We allowed this appeal on 16th March, 1976, set aside the conviction and sentence of the appellant and ordered that he should be acquitted and discharged.

The charge upon which the High Court of Kano State convicted the appellant and sentenced him to 4 years imprisonment and ordered him to pay compensation of 1,400pounds under Section 78 of the Penal Code and in default to serve a further 12 months imprisonment reads as follows:

“That you, Idi Fagge, on or about the 28th day of June, 1972 at Kano …, being a servant in the employment of Kano State Government and in such capacity entrusted with certain property, to wit: the sum of 2,876pounds, committed criminal breach of trust in respect of the said sum of money, and thereby committed an offence contrary to section 314 of the Penal Code …”

The evidence adduced by the prosecution at the trial shows that at the material time the appellant was the Accountant for the Area Courts, Kano. Musa Usman (P.W.2), who was a Finance Clerk under the appellant, testified that on 29th June, 1972, following the instruction of the appellant, he prepared the Payment Voucher, Exhibit 1, for withdrawal of the sum of 2,876 pounds being amount deposited in the Government Sub-Treasury, Kano by the Upper Area Court. The Payment Voucher was signed on the same day by Umoru Bashir (P.W.6), the Senior Principal Inspector of Area Courts, as the officer controlling the vote.

Musa Usman (P.W.2) further testified that he presented the Payment Voucher, Exhibit 1, to the Sub-Treasury which issued to him the cheque for the sum of 2,966:17:11d pounds, Exhibit 3. The witness stated that he took the cheque to the appellant and as Umoru Bashir was not in the office, the appellant directed Musa Usman to present the cheque for Mr. Onu, the Chief Registrar, to authorise its payment by signing it. The evidence further shows that Mr. Onu, the Chief Registrar, did in fact sign the cheque; that Musa Usman (P.W.2) cashed the cheque at the Standard Bank and delivered the sum of 2,966:17:11d pounds, the proceeds of the cheque, comprising of the sum of 2,876 pounds on Exhibit 1 plus other sums in respect of some other vouchers which were for wages, to the appellant.Mr.
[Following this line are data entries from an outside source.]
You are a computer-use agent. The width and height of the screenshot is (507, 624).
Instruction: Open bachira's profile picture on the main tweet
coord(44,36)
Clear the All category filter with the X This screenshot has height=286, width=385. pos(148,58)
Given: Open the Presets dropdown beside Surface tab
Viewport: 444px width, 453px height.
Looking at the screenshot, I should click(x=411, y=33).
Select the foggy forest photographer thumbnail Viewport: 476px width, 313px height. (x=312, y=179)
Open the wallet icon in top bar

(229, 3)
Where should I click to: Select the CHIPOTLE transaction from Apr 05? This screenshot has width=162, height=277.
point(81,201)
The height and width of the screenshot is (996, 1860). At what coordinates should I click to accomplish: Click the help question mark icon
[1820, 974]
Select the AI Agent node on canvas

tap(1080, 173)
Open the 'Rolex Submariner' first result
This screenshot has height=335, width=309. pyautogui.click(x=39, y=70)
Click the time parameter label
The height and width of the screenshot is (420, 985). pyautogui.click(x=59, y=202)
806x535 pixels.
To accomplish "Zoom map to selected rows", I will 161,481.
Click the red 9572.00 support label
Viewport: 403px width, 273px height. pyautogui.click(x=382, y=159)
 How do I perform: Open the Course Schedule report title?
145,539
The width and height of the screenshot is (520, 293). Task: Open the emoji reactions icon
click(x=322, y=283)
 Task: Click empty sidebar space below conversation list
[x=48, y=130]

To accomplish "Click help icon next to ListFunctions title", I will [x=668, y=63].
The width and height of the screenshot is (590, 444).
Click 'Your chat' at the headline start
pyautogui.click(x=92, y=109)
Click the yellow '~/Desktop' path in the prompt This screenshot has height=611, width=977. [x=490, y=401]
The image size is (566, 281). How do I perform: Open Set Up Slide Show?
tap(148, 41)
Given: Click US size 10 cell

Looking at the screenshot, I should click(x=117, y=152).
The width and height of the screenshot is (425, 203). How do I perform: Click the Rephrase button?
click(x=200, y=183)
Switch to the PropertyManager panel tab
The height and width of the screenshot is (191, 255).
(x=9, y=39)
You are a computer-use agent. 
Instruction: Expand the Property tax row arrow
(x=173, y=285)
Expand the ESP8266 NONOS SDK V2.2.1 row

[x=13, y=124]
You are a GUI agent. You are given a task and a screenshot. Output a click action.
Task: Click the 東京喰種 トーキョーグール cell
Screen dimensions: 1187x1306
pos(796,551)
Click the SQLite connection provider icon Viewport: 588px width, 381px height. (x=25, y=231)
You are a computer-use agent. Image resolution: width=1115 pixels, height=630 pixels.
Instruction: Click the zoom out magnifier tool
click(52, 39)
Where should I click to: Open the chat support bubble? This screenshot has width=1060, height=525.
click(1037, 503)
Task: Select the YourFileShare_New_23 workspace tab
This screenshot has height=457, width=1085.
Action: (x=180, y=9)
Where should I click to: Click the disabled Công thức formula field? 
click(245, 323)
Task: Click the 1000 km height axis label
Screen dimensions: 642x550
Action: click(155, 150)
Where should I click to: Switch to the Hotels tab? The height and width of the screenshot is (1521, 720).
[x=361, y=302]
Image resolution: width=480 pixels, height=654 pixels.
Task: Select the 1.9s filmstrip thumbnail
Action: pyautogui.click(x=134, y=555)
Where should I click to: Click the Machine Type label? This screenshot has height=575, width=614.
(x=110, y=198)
Onu, the Chief Registrar (P.W.4) admitted having signed the cheque, Exhibit 3 and that he did so because Musa Usman (P.W.2) had informed him that the cheque was for staff salaries and wages and that he had to sign it because the Principal Inspector of Area Courts was away on leave. The Chief Registrar further testified that since he signed the cheque on 30th June, 1972, he knew nothing about it until in August 1973 when the Principal Inspector of Area Courts intimated to him that there was suspicion of fraud on the Payment Voucher, Exhibit 1, and the cheque, Exhibit 3. He denied that the sum of 2,876 pounds or any part thereof in respect of the said Payment Voucher and the cheque was ever delivered to him by the appellant. The prosecution’s case was that that sum of 2,876 pounds was money paid by the Nigerian Airways for the estate of one late Nuhu Usman and that having been entrusted with the said sum by virtue of his employment, the appellant fraudulently misappropriated it.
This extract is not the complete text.